Secretary of State Warren M. Christopher informed the Europeans of the shift in the American position in meetings with Foreign Minister Andrei V. Kozyrev of Russia yesterday and with Foreign Secretary Douglas Hurd of Britain yesterday, senior European officials said. The shift is also reflected in a draft statement of principles, written by Mr. Christopher as a basis for an anticipated joint announcement by the allies, the officials said.

"The Americans have said in the framework of their declaration that they are ready to provide air cover and rescue for the U.N. forces," one senior French official said. "This is new for us."

Until now, the official U.S. position has been that the United States would be willing to use air power only as part of an American plan to send arms to the Bosnian Muslims, a proposal that was rejected by the Europeans.

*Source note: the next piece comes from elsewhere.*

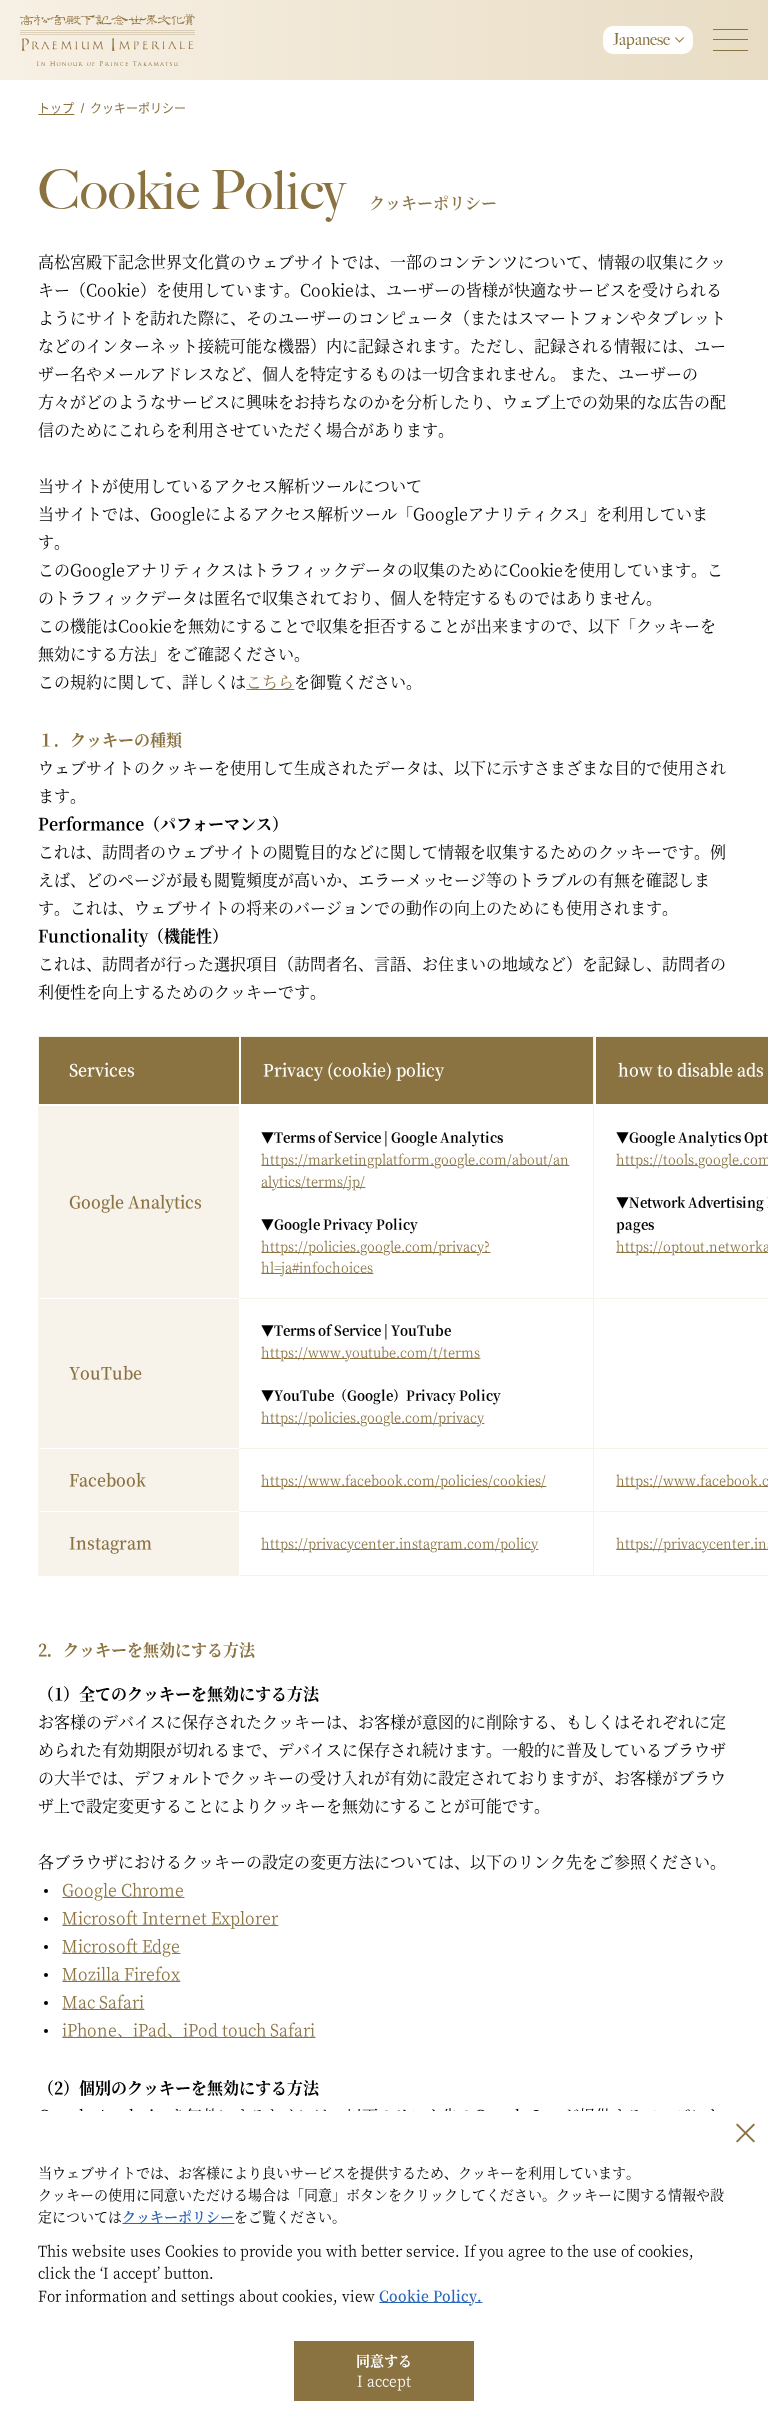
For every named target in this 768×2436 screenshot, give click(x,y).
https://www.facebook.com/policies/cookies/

Only two weeks ago, Mr. Christopher rejected the idea of havens, a proposal developed by the French, arguing that they would put the Muslims into ethnic ghettos that would be impossible to protect from the air if the Serbs attacked. If the United States does provide air cover, however, it would only be to protect European troops functioning as U.N. peacekeepers, not to protect the havens themselves, said officials familiar with the proposal.

Mr. Christopher confirmed yesterday that the haven idea was "part of the discussion" with the allies, but declined to provide further details.

In the aftermath of his failure to convince the Europeans to embrace the U.S. proposal to arm the Bosnian Muslims, Mr. Christopher has launched a diplomatic campaign with his European counterparts to forge agreement on a specific package of measures to contain the fighting.

As part of the initiative, Mr. Christopher has invited the foreign ministers of France, Russia, Britain and Spain to Washington today to try to hammer out agreement on the U.S. statement of principles, which could then be used as the basis for a series of resolutions at the U.N. next week.

In addition to the creation of protected safe areas for the Muslims, other measures contained in the draft statement of principles, which remains confidential, include: the deployment of U.N. troops on the Bosnian-Serbian border to monitor Belgrade's blockade against the Bosnian Serbs; the creation of a U.N. war crimes tribunal to prosecute people guilty of "ethnic cleansing" and other war crimes; the reinforcing of a U.N. force in nearby Macedonia, perhaps with U.S. soldiers; and an increase in the number of international monitors in the Serbian province of Kosovo, which has an ethnic Albanian majority.

But in a sign of opposition even to those limited steps, the president of Yugoslavia, Dobrica Cosic, said through a spokesman in Belgrade Friday that he rejected a plan for U.N. supervision of the country's border with Bosnia, saying that the world must trust Belgrade to keep its promise to cut all military aid to Bosnian Serbs.

In dejected and somewhat confusing remarks about two hours after his meeting yesterday at the White House with Kozyrev, President Clinton expressed deep reservations about the European idea of havens, and left the impression that U.S. participation in such an operation was not imminent.